While more inquiries on prosocial lying are required, compassion visibly plays a significant role in everyday social lying. Whether or not honesty is the best policy, most of us assume the necessity for “little white lies” to avoid harming others. That compassion for other people can often suggest lying to them appears like another of life’s significant paradoxes.

You can tell the truth tactfully to counter the justification of prosocial lying and keep your relations harmonious. Suppose someone you know is involved in damaging behaviour, for instance.

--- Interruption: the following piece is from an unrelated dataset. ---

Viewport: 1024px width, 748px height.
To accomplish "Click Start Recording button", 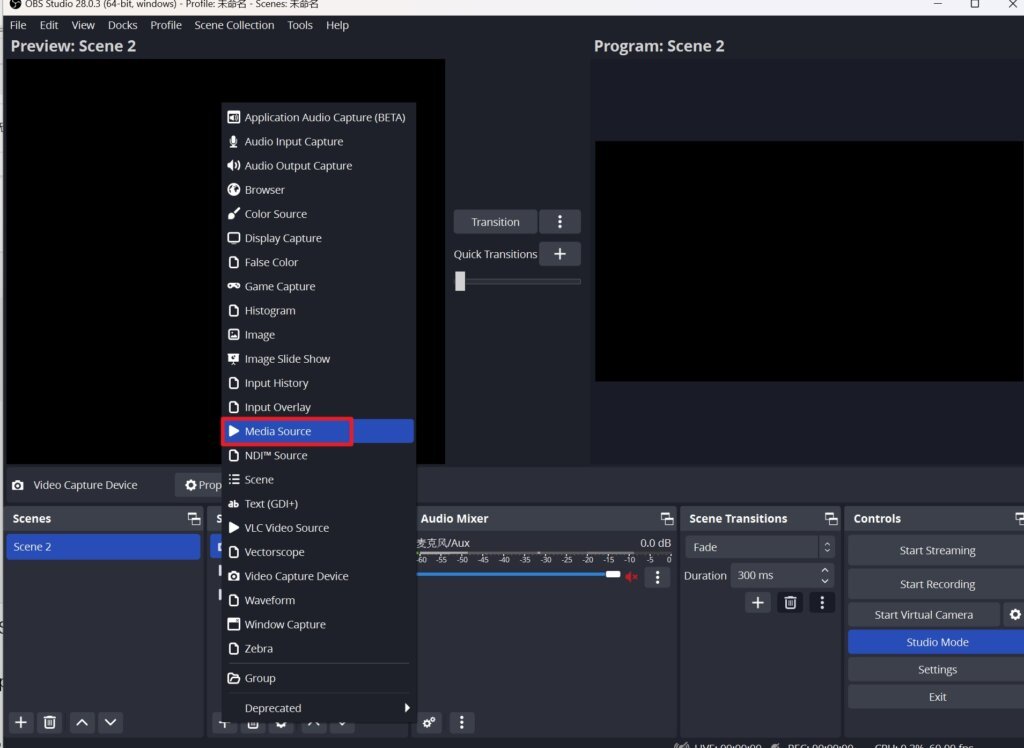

In that case, expressing your feelings might be more helpful in the long run.

Moreover, if you hate people on your team at work but know there’s little chance of getting changed, it’s reasonably desirable to keep quiet. If an associate suddenly inquires you, “I’m your best friend, aren’t I?” Need not tell a lie to save the situation. Rather, avoid a reply that mocks the questioner’s true purpose: “Are you feeling rejected these days? Should we meet more frequently?”

To understand why someone lies, you have to examine what lying does for the person. Maybe people lie because they aren’t happy with themselves. Maybe they aspire to be seen as more impressive people; they aspire to be loved and require more friends.

It’s fascinating to think that the world would become a better place when purified of the falsehoods that appear to hinder our genuine relationships. On the other hand, our social lives would possibly fall under the weight of harsh honesty, with naked truths damaging our experience to connect with others. The omnipresence of lying is a problem, but would we require all of our lies to go away? Let’s be realistic.

An excellent summary of the research can be found in a piece published in New Scientist by Christa Lesté-Lasserre called “Dogs Will Ignore You if They Know You Are Lying, Unlike Young Children.